IV. Dobór „pulsujących kategorii” jako zasada tworzenia konturowej mapy. Mapę, pomyślaną jako mapa konturowa, wyznaczają określone kategorie, uznane za jej punkty orientacyjne. Przy tworzeniu mapy w oparciu o zasadę empiryczną autor wysuwa elementy, jakie uznaje za znaczące, posiadające potencjalną moc teorotwórczą, dając przy tym wyraz własnym „uczuleniom”. Uczulenie tutaj to wyeksponowanie jakości, na którą „kartograf” już jest wrażliwy ze względu na swoje doświadczenia. J. Rutkowiak wysuwa następujące kategorie jako postawy niniejszego projektu mapy odmian myślenia o edukacji. Są to: - intelektualizm; - praktycyzm; - praktyczność; - przedmiotowość i techniczność; -podmiotowość; - pytajność; - sakralność; - kontekstowość; - polityczność; - uprawniona wielość.

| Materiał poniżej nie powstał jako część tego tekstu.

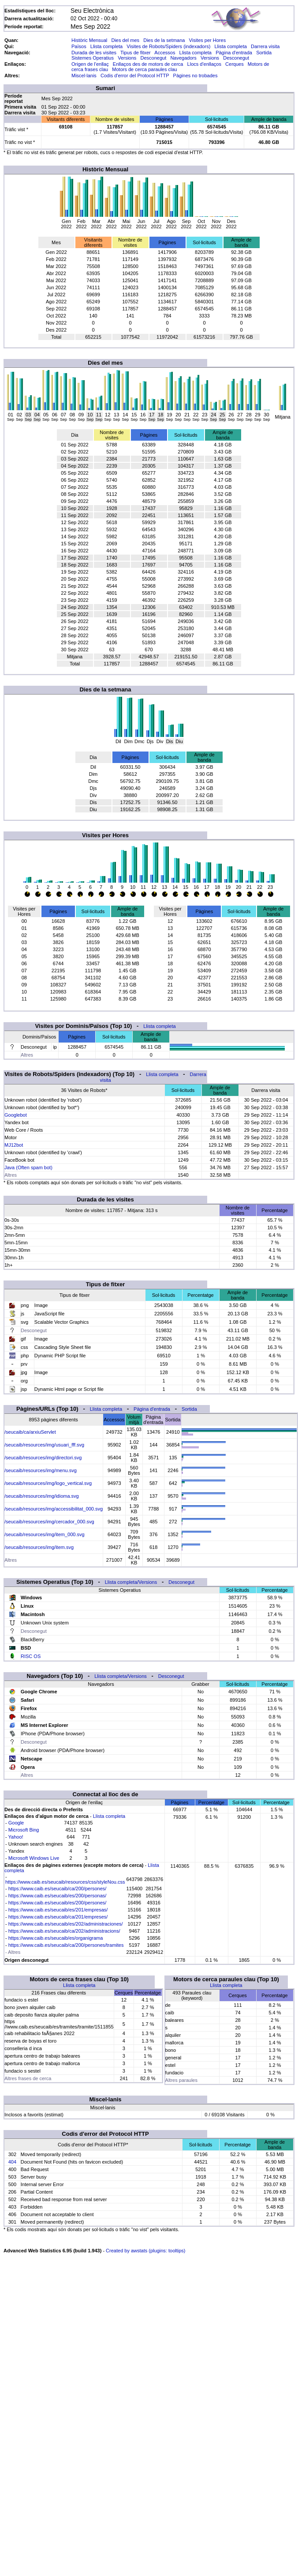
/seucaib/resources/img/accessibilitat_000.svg (53, 1508)
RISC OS (31, 1656)
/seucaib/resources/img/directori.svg (43, 1457)
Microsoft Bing (23, 1829)
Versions (127, 57)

Zasada „pulsowania kategorii”.
Określenie „kategoria” kojarzy się przede wszystkim z Arystotelesowskim terminem logicznym, oznaczającym stałe sposoby orzekania o przedmiotach, umożliwiających ich klasyfikację oraz z kategoriami Kantowskimi jak apriorycznymi, czystymi pojęciami intelektu, stanowiącymi warunek poznania, gdzie podział kategorii odpowiada ściśle podziałowi możliwych sądów.
Hegel rozszerzył pojęcie kategorii uznając, że mogą nimi być nie tylko pojęcia zaczerpnięte z logiki, ale także z nauki o przyrodzie i o duchu. Kategorie nie są więc dogmatami, a określają ich kondycję mianem „pulsowania”, sygnalizują podobieństwo do organizmu dla istnienia którego znacząca jest dynamika, zmiana jakości i objętości, rytmu, kurczenia się i rozkurczania, jako źródeł życiodajnego napięcia oraz braku ostrych granic znaczeniowych.
Co z tego może wynikać dal pedagoga wędrowca?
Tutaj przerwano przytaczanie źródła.